● **PERMINTAAN TERTULIS 1**: Tulis ulang daftar di bawah, mulai dari baris pertamanya dan berakhir di baris yang memuat "I want to click on Base, so". Ganti setiap "Describe" dengan "Explain" dan biarkan bagian lain tidak berubah.

Yogyakarta dalam Bayang-bayang Darurat Sampah
Pengelolaan sampah di Daerah Istimewa Yogyakarta berada di ambang kedaruratan. Tempat Pengolahan Sampah Terpadu Piyungan sudah kelebihan beban.
Pengelolaan sampah di Daerah Istimewa Yogyakarta berada di ambang kedaruratan. Tempat Pengolahan Sampah Terpadu Piyungan sudah kelebihan beban. Sementara pengadaan teknologi pengolahan sampah masih membutuhkan waktu panjang.
Maryono (53) masih mengingat pemandangan tak mengenakkan yang ia saksikan di sekitar Tempat Pengolahan Sampah Terpadu (TPST) Piyungan (tempat penampungan sebagian besar sampah provinsi), Kabupaten Bantul, Daerah Istimewa Yogyakarta (DIY), Maret 2019. Saat itu, puluhan kendaraan pengangkut sampah berderet di sekitar TPST Piyungan hingga membentuk antrean sepanjang 1,5 kilometer.
Bau busuk menyebar hingga ke rumah warga dan lindi atau tetesan air limbah sampah mengotori jalanan kampung sekitar TPST Piyungan. ”Antrean panjang kendaraan itu sangat mengganggu masyarakat sekitar,” kata Maryono, perwakilan paguyuban warga sekitar TPST Piyungan, Kamis (12/9/2019).

● **BARIS DATA**:
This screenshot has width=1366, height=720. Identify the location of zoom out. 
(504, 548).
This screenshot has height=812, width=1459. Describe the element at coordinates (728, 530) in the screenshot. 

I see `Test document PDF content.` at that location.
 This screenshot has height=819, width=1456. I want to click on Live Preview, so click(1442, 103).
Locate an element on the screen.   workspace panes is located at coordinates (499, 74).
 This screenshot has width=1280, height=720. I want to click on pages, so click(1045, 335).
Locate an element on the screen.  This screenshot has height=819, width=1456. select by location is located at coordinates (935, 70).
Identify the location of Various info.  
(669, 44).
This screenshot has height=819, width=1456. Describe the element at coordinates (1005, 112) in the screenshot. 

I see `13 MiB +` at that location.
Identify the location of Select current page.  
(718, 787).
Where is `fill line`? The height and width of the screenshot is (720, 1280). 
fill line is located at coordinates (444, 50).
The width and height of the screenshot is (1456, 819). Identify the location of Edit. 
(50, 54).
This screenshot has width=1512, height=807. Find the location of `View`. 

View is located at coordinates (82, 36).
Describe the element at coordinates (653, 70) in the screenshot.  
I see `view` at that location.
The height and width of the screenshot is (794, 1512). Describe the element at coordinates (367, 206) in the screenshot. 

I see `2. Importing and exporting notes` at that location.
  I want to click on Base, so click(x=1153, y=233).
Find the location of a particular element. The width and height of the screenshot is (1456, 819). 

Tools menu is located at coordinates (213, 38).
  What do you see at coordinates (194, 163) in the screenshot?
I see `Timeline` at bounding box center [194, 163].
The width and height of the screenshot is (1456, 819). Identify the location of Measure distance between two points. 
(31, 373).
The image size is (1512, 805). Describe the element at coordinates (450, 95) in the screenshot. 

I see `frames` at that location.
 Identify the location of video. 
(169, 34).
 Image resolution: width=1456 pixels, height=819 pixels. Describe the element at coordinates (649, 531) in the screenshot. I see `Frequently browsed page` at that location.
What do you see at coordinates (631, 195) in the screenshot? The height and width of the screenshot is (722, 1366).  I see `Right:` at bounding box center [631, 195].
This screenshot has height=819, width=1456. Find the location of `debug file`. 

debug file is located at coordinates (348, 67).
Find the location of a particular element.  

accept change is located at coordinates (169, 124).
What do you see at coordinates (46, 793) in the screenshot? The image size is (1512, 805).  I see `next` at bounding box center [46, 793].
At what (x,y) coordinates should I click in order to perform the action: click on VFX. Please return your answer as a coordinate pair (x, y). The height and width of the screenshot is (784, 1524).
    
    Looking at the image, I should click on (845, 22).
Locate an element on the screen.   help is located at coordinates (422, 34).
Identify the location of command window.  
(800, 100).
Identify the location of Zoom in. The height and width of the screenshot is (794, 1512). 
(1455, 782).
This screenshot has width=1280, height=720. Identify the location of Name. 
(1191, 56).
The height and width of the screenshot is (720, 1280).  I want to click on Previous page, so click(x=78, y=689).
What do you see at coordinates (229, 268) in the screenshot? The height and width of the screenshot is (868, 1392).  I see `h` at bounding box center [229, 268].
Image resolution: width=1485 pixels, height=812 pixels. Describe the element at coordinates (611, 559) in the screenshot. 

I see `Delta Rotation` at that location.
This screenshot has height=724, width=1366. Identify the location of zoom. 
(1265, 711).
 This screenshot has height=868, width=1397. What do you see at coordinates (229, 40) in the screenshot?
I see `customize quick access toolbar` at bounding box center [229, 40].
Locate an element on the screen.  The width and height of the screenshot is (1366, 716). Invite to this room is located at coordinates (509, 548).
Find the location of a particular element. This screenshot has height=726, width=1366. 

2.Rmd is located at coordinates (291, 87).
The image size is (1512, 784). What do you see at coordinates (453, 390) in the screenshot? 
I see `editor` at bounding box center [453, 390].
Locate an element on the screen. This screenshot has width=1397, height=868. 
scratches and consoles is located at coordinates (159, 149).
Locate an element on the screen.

● **PERMINTAAN TERTULIS 2**: Ketik ulang bagian teks bacaan di atas, mulai dari "Maryono (53) masih" dan berakhir di "Piyungan, Kamis (12/9/2019).", tanpa mengubah satu kata pun.

● **HASIL TUGAS 1**:
This screenshot has width=1366, height=720. Identify the location of zoom out. 
(504, 548).
This screenshot has height=812, width=1459. Explain the element at coordinates (728, 530) in the screenshot. 

I see `Test document PDF content.` at that location.
 This screenshot has height=819, width=1456. I want to click on Live Preview, so click(1442, 103).
Locate an element on the screen.   workspace panes is located at coordinates (499, 74).
 This screenshot has width=1280, height=720. I want to click on pages, so click(1045, 335).
Locate an element on the screen.  This screenshot has height=819, width=1456. select by location is located at coordinates (935, 70).
Identify the location of Various info.  
(669, 44).
This screenshot has height=819, width=1456. Explain the element at coordinates (1005, 112) in the screenshot. 

I see `13 MiB +` at that location.
Identify the location of Select current page.  
(718, 787).
Where is `fill line`? The height and width of the screenshot is (720, 1280). 
fill line is located at coordinates (444, 50).
The width and height of the screenshot is (1456, 819). Identify the location of Edit. 
(50, 54).
This screenshot has width=1512, height=807. Find the location of `View`. 

View is located at coordinates (82, 36).
Explain the element at coordinates (653, 70) in the screenshot.  
I see `view` at that location.
The height and width of the screenshot is (794, 1512). Explain the element at coordinates (367, 206) in the screenshot. 

I see `2. Importing and exporting notes` at that location.
  I want to click on Base, so click(x=1153, y=233).

● **HASIL TUGAS 2**:
Maryono (53) masih mengingat pemandangan tak mengenakkan yang ia saksikan di sekitar Tempat Pengolahan Sampah Terpadu (TPST) Piyungan (tempat penampungan sebagian besar sampah provinsi), Kabupaten Bantul, Daerah Istimewa Yogyakarta (DIY), Maret 2019. Saat itu, puluhan kendaraan pengangkut sampah berderet di sekitar TPST Piyungan hingga membentuk antrean sepanjang 1,5 kilometer.
Bau busuk menyebar hingga ke rumah warga dan lindi atau tetesan air limbah sampah mengotori jalanan kampung sekitar TPST Piyungan. ”Antrean panjang kendaraan itu sangat mengganggu masyarakat sekitar,” kata Maryono, perwakilan paguyuban warga sekitar TPST Piyungan, Kamis (12/9/2019).